Key initiatives in the Union Budget 2024-25, aimed at enhancing agriculture productivity, job creation, and support for MSMEs, are expected to boost supply-side demand and consumer spending, particularly in rural areas

Deloitte India highlighted that robust growth is anticipated in the year's second half, driven by domestic policy continuity, reduced uncertainties in the US, and improved global liquidity

The report suggests addressing urban-rural spending gaps, inflation, and employment concerns will enhance affordability for aspirational rural consumers and sustain demand

The report notes a shift in consumption patterns towards non-food and discretionary items, with increased spending on processed foods and durable goods driven by urbanisation and changing lifestyles

According to Deloitte India, the country’s economy is set to grow at 7-7.2% for the fiscal year 2024-25. The latest update of Deloitte’s India Economic Outlook attributes this positive forecast to the country’s robust economic fundamentals and the continuation of domestic policy reforms.

Deloitte’s August update highlights several Union Budget initiatives to enhance agriculture productivity and job creation and support micro, small, and medium enterprises (MSMEs). These measures are expected to improve supply-side demand, control inflation, and boost consumer spending, especially in rural regions.

Experts noted that despite earlier uncertainties, India is expected to experience strong growth in the latter half of the year. Factors contributing to this include continued domestic policy reforms, reduced uncertainties in the US following elections, and synchronised global growth amid a low inflation environment. Improved global liquidity, as Western central banks ease monetary policies, is anticipated to drive higher investments in the private sector.

The Economic Outlook report suggests that addressing the urban-rural consumer spending gap, inflation, and employment issues will enhance the affordability of rural consumers and ensure sustained demand from a broader consumer base. The Union Budget’s policy shift is a critical step in this direction.

Deloitte’s growth projection is consistent with the Reserve Bank of India’s (RBI) estimate of 7.2% for FY25 and exceeds the Finance Ministry’s Economic Survey projection of 6.5-7%. In contrast, the Indian economy grew 8.2% in the fiscal year 2023-24.

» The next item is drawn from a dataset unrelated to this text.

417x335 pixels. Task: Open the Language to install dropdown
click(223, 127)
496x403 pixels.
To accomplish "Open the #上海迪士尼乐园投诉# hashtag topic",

The report also notes that despite strong overall growth, private consumption spending has been modest in recent years. Contributing factors include the pandemic, high inflation, and the impact of poor agricultural output on rural demand. However, Deloitte research indicates a notable shift towards increased spending on non-food and discretionary items, reflecting evolving consumer preferences and lifestyles.

According to the Household Consumption Expenditure Survey, spending on discretionary goods and services, including conveyance, has risen in rural and urban areas, with rural spending on durable goods catching up quickly. Demand for processed foods is also rising, driven by rapid urbanisation, increased women’s workforce participation, and improved marketing.

Deloitte research suggests that if income growth leads to more equitable distribution and higher rural spending, businesses could tap into a larger and more sustainable consumer base in rural areas compared to regions with a widening economic gap.